What a 0 looks like: The vendor describes AI in general terms without naming specific tools or showing any evidence of AI-integrated workflows.

Dimension three: on-device capability

The question: Have you built a feature that runs AI inference on-device, without requiring an internet connection?

What a 3 looks like: The vendor names a specific on-device AI feature, describes the model format used (Core ML, TensorFlow Lite, ONNX, or similar), the device constraints they optimized for, and the latency and accuracy in production.

What a 1 looks like: The vendor has explored on-device AI but has not shipped a production on-device feature. They can describe the technical approach but have no production reference.

What a 0 looks like: The vendor has not built on-device AI features and cannot describe a concrete approach.

Note: if your AI mandate is for cloud-connected features only, this dimension carries less weight. Adjust accordingly.

Case study — Fashion e-commerce platform

99%crash-free sessions maintained across every release at 20 million users

“We're most impressed with Wednesday Solutions' flexibility and willingness to orient and train their developers before they join our teams.”

Associate Engineering Director, Fashion e-commerce platformRead the case study →

If you want a structured vendor assessment for an AI mandate and would like a second opinion on the results, a 30-minute call covers the scorecard and what the scores mean for your specific project.

Book my call →

Dimension four: compliance readiness

The question: Have you shipped an AI feature in a regulated environment - financial services, healthcare, or edtech with minors' data?

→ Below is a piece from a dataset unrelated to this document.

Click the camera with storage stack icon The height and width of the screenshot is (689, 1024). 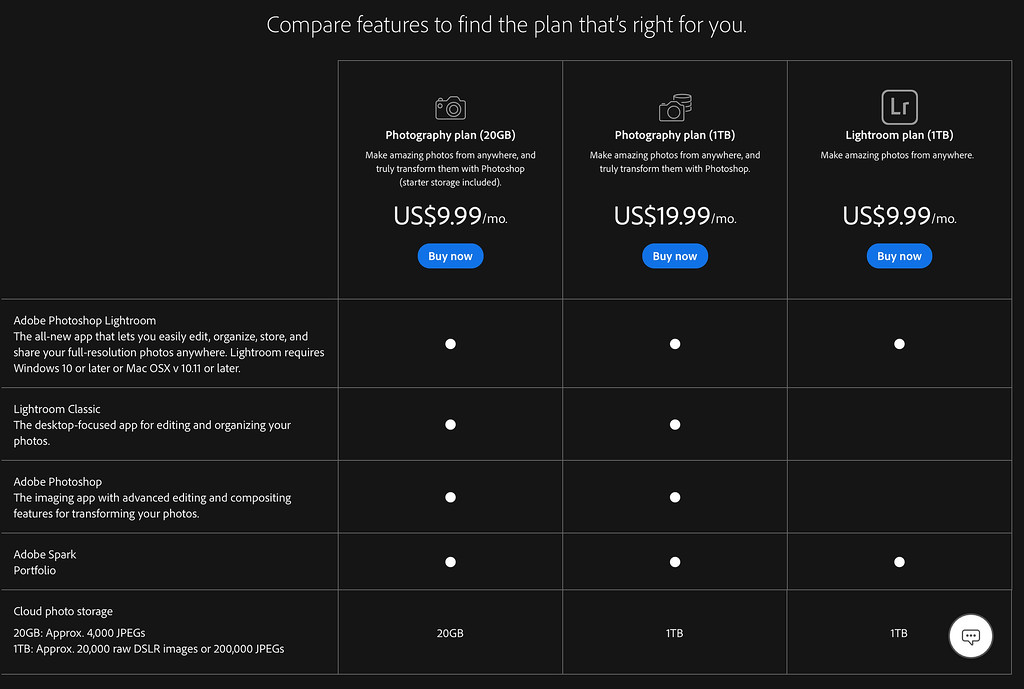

What a 3 looks like: The vendor describes a specific regulated environment project, how they handled the privacy review for the AI data flows, what the App Store review looked like, and whether they worked with a CISO or compliance officer on the feature approval.

What a 1 looks like: The vendor has built in regulated environments but not with AI features. They understand compliance requirements but have not navigated the AI-specific additions.

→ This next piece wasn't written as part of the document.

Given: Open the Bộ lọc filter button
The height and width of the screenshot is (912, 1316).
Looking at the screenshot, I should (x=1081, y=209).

What a 0 looks like: The vendor has not built in regulated environments and cannot describe the compliance requirements relevant to your industry.

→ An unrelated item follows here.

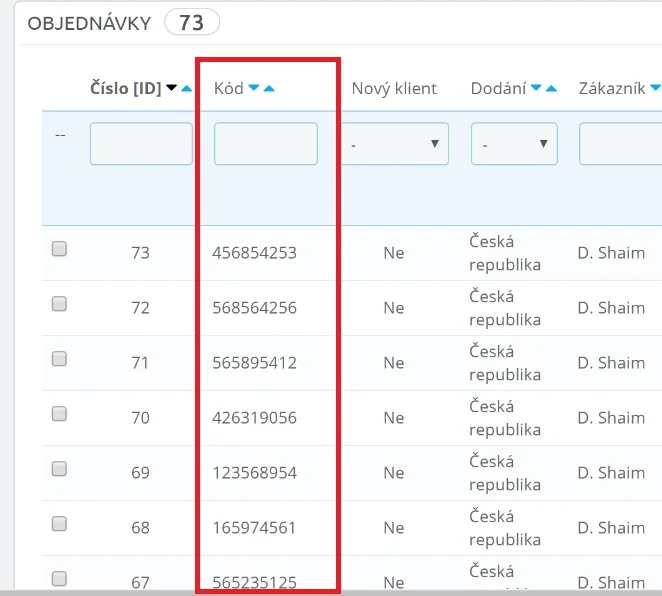Click customer D. Shaim in order 72
Screen dimensions: 662x596
611,308
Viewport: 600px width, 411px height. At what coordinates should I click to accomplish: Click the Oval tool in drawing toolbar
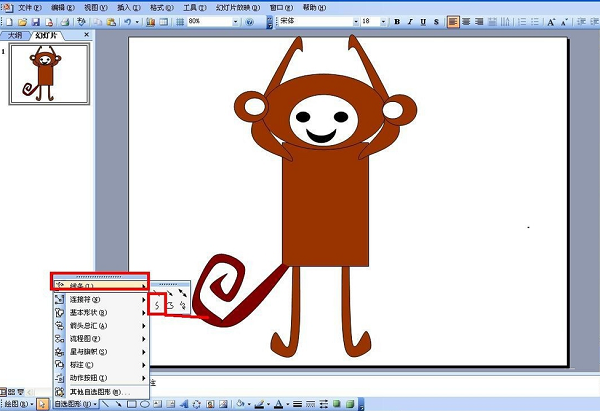pyautogui.click(x=145, y=404)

Note: if your app is not in a regulated industry, this dimension carries less weight.

Dimension five: team composition

The question: Who specifically will work on the AI features, and what have they built?

What a 3 looks like: The vendor names specific engineers with AI integration experience, describes what each person has built, and confirms that the team includes at least one person with on-device or cloud AI integration experience in a production app.

What a 1 looks like: The vendor describes general team expertise without naming specific people or specific projects. Or they plan to hire AI expertise for this project rather than drawing on an existing team member.

What a 0 looks like: The vendor cannot name specific team members for the AI work and has no clear plan for who will own the AI integration.

Dimension six: cost modeling

The question: How would you model the ongoing cost of this AI feature at scale?

What a 3 looks like: The vendor describes the inference cost structure for the feature type - per-query costs for cloud features, update cycle costs for on-device features - and produces a rough model showing cost at current usage and projected usage in 12 months.

What a 1 looks like: The vendor acknowledges that inference costs exist but cannot model them for your specific use case or usage projections.

What a 0 looks like: The vendor has not considered ongoing inference costs or treats the development cost as the total cost of the feature.

Reading the score

15 to 18: The vendor has demonstrated readiness across all six dimensions. Proceed with contract negotiation. A proof-of-concept is optional, not required.

10 to 14: The vendor has demonstrated readiness in most dimensions. Identify which dimensions scored below 3 and determine whether they are critical to your specific AI project. For high-stakes mandates, run a six-week proof-of-concept before committing the full budget.

6 to 9: The vendor has significant gaps in AI delivery readiness. Proceeding without addressing the gaps is high-risk. Options: bring in a specialist to fill the specific gaps, run a structured proof-of-concept with a tight decision gate, or evaluate alternative vendors.

Below 6: The vendor is not ready for the AI mandate. Evaluate alternative vendors before committing.

Wednesday has delivered AI features for enterprise mobile teams across financial services, healthcare, edtech, and logistics. A 30-minute call covers how we score on this framework and what the engagement looks like.

Book my call →

Frequently asked questions

The writing archive has vendor comparison guides, cost benchmarks, and decision frameworks for every stage of the enterprise mobile buying process.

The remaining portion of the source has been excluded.